D. Gastambide ( Paris ) Poster SOFCOT Novembre 2005

Nous avons participé aux débuts de la chirurgie endoscopique de la hernie discale avec Kambin. Des améliorations ont été apportées grâce des optiques de plus en plus fins couplés avec le tube de travail et le système de lavage aspiration, puis avec la radiofréquence (coblation), enfin avec le laser. Il possède 2 actions principales propres au laser Ho-YAG: aux hautes énergies, action destructrice, par vaporisation, aux faibles énergies, action photothermique, avec effet de rétrécissement du disque par modification des fibres collagènes (shrinkage) et dénervation des fibres nociceptives pour le traitement de la hernie discale.

Technique 

 

Patient vigile, neuroleptanalgésie, dialogue durant toute l’intervention, décubitus latéral, anesthésie locale jusqu’au massif articulaire, contrôle radioscopique systématique

 

 

 Herniectomie à la pince, discectomie au laser par vaporisation à hautes énergies et à la pince, puis thermodiscoplastie au laser à basses énergies complétée par la radiofréquence pour obtenir un rétrécissement du nucléus restant et une dénervation localisée.

La vision endoscopique directe permet d’élargir le foramen et de forer, au laser à tir latéral éventuellement, un passage dans le disque et la hernie.

Le patient peut se lever quelques heures après l’intervention. Le lendemain il rentre chez lui en voiture particulière, demi assis.
 

 

Résultats

Critères d’inclusion: lombosciatique par hernie discale résistante au traitement médical bien conduit durant 3 mois sur rachis vierge de toute intervention chirurgicale.
Critères d’exclusion: hernie exclue avec fragment migré de plus de 10 mm, syndrome de la queue de cheval, parésie distale dont la cotation est inférieure à 3, canal étroit central, spondylolisthésis associé.

 

 

Discussion

Avantages de la chirurgie endoscopique par rapport à la chirurgie discale conventionnelle :

1- 0% mortalité et morbidité minime (<0,01%)

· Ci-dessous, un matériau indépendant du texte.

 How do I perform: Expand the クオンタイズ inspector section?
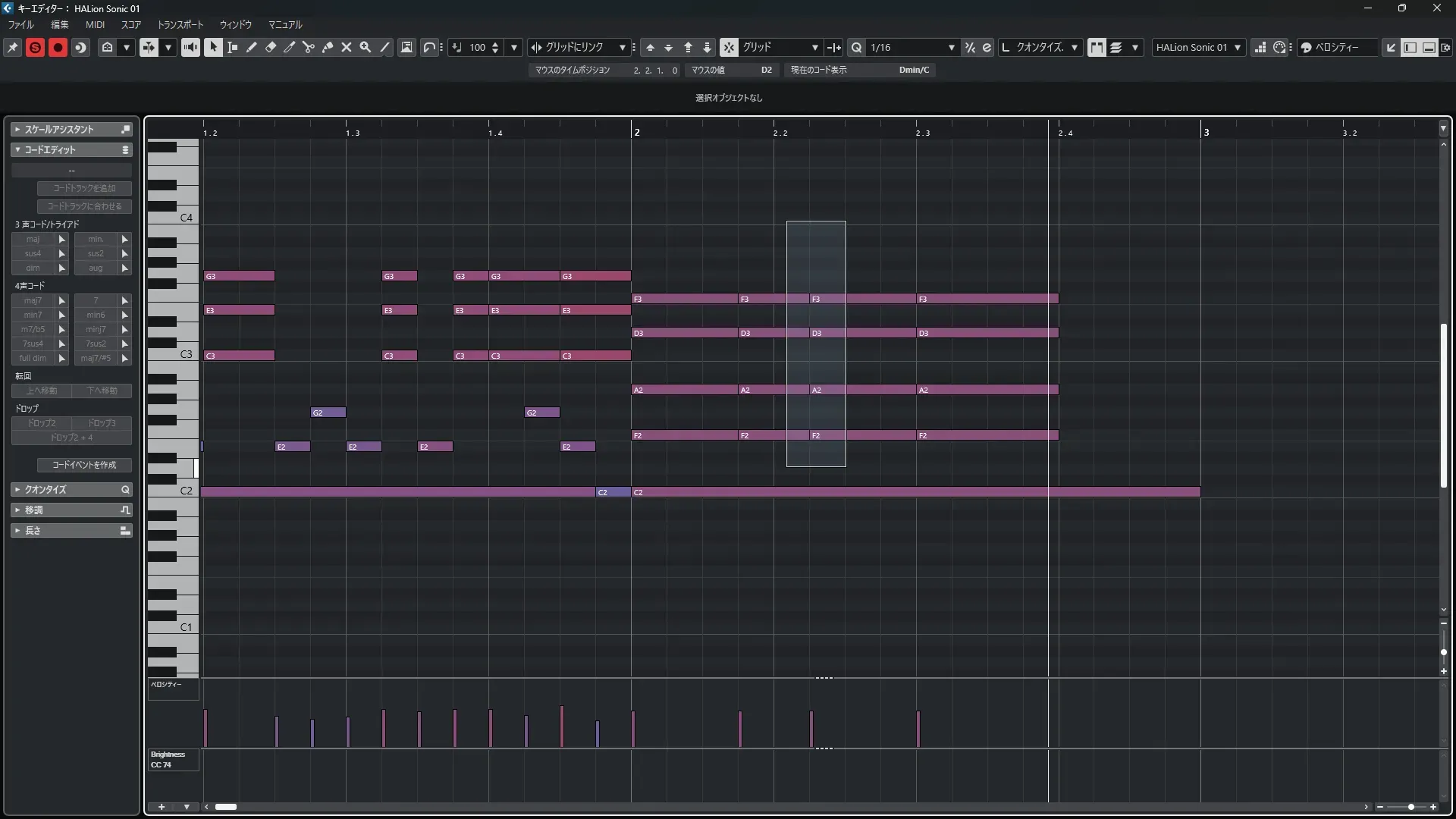[x=46, y=489]
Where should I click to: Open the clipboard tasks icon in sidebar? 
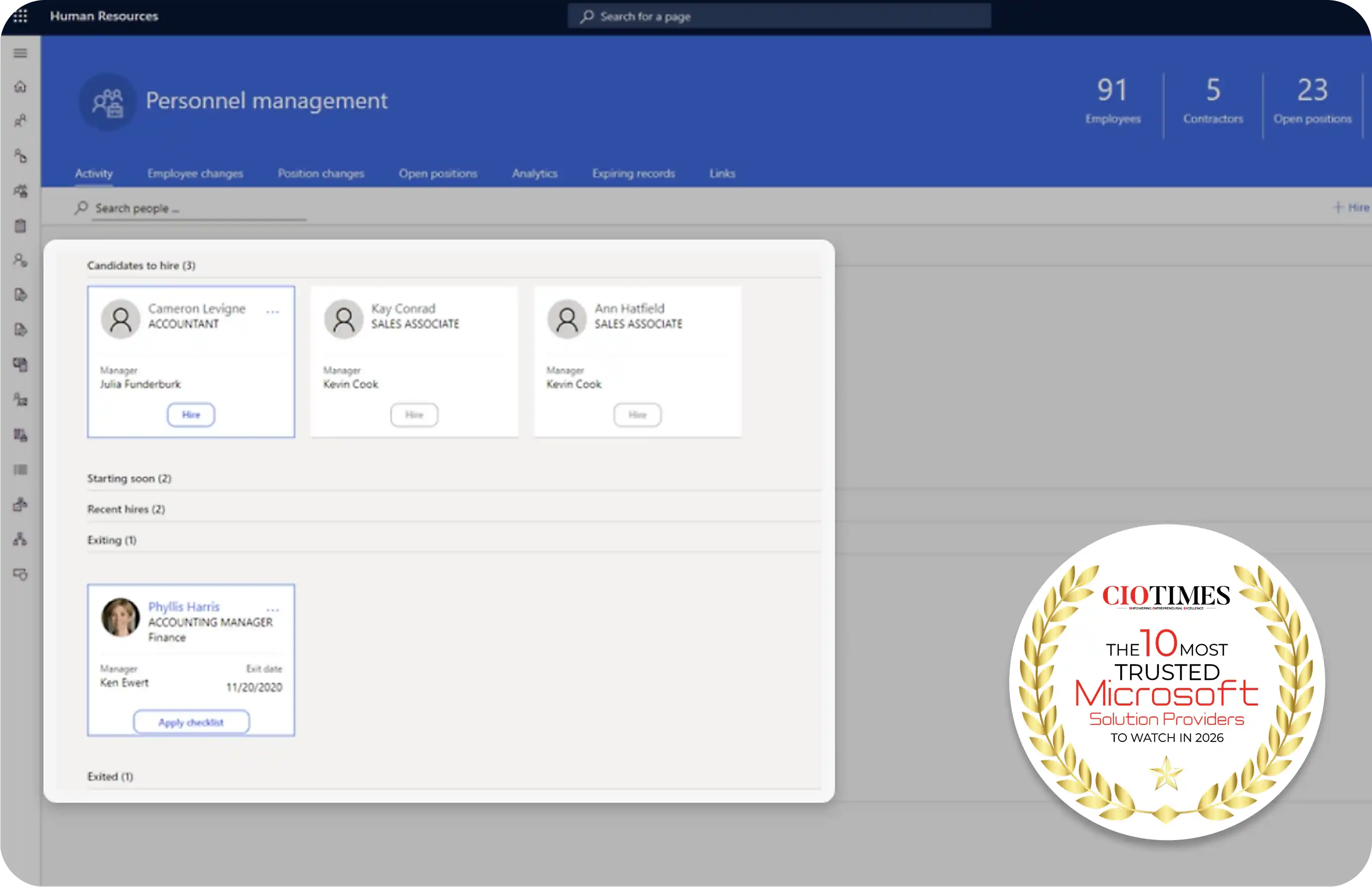(x=20, y=226)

2- durée d’hospitalisation minime, possibilité de chirurgie ambulatoire


3- invasivité minimale, tant d’un point de vue physique que psychologique

4- pas de risque de saignement

5- incision de 6 à 8 millimètres

6- reprise de travail rapide


7- anesthésie locale et neuroleptanalgésie


8- lever deux heures après l’intervention, rééducation immédiate


9- préservation de la mobilité du disque


10- visualisation directe et confirmation de la discectomie


11- possibilité d’opérer plusieurs étages dans le même temps opératoire sans alourdir la procédure


12- pas de contre-indication chez les patients obèses, emphysémateux, du 4ème âge ou présentant une cardiopathie majeure

 

 Avantages de l’endoscopie laser par rapport aux autres techniques mini-invasives:

1- comparativement à la chémonucléolyse, cette technique a l’avantage de ne présenter aucune contre-indication en particulier allergique, et surtout n’est pas grevée de suites douloureuses pendant 3 mois (30% des cas avec la papaïne)

2- comparée à la technique endoscopique interlamaire de Destandau faite sous anesthésie générale en décubitus ventral, notre technique parait moins invasive puisque effectuée en décubitus latéral sous anesthésie locale, sans exérèse de ligament jaune, donc sans risque de fibrose.

Avantages de l’association de l'endoscopie laser sur le laser seul, utilisé isolément dans la nucléolyse laser percutanée.
La fibre laser qui suit le trajet d’une aiguille intradiscale de 18G

1- se limite à vaporiser la partie centrale du disque

2- son effet peut se compliquer de douleurs discogéniques durant quelques jours post-opératoires que notre technique évite par ses possibilités de lavage par l’irrigation per-opératoire.

Risques : 

Irritation temporaire d’une racine avec dysesthésies durant quelques jours chez 1% des patients. Aucune complication neurologique, vasculaire ou infectieuse grave n’est à déplorer.

Conclusion :

La qualité, la rapidité des résultats en font une technique de choix.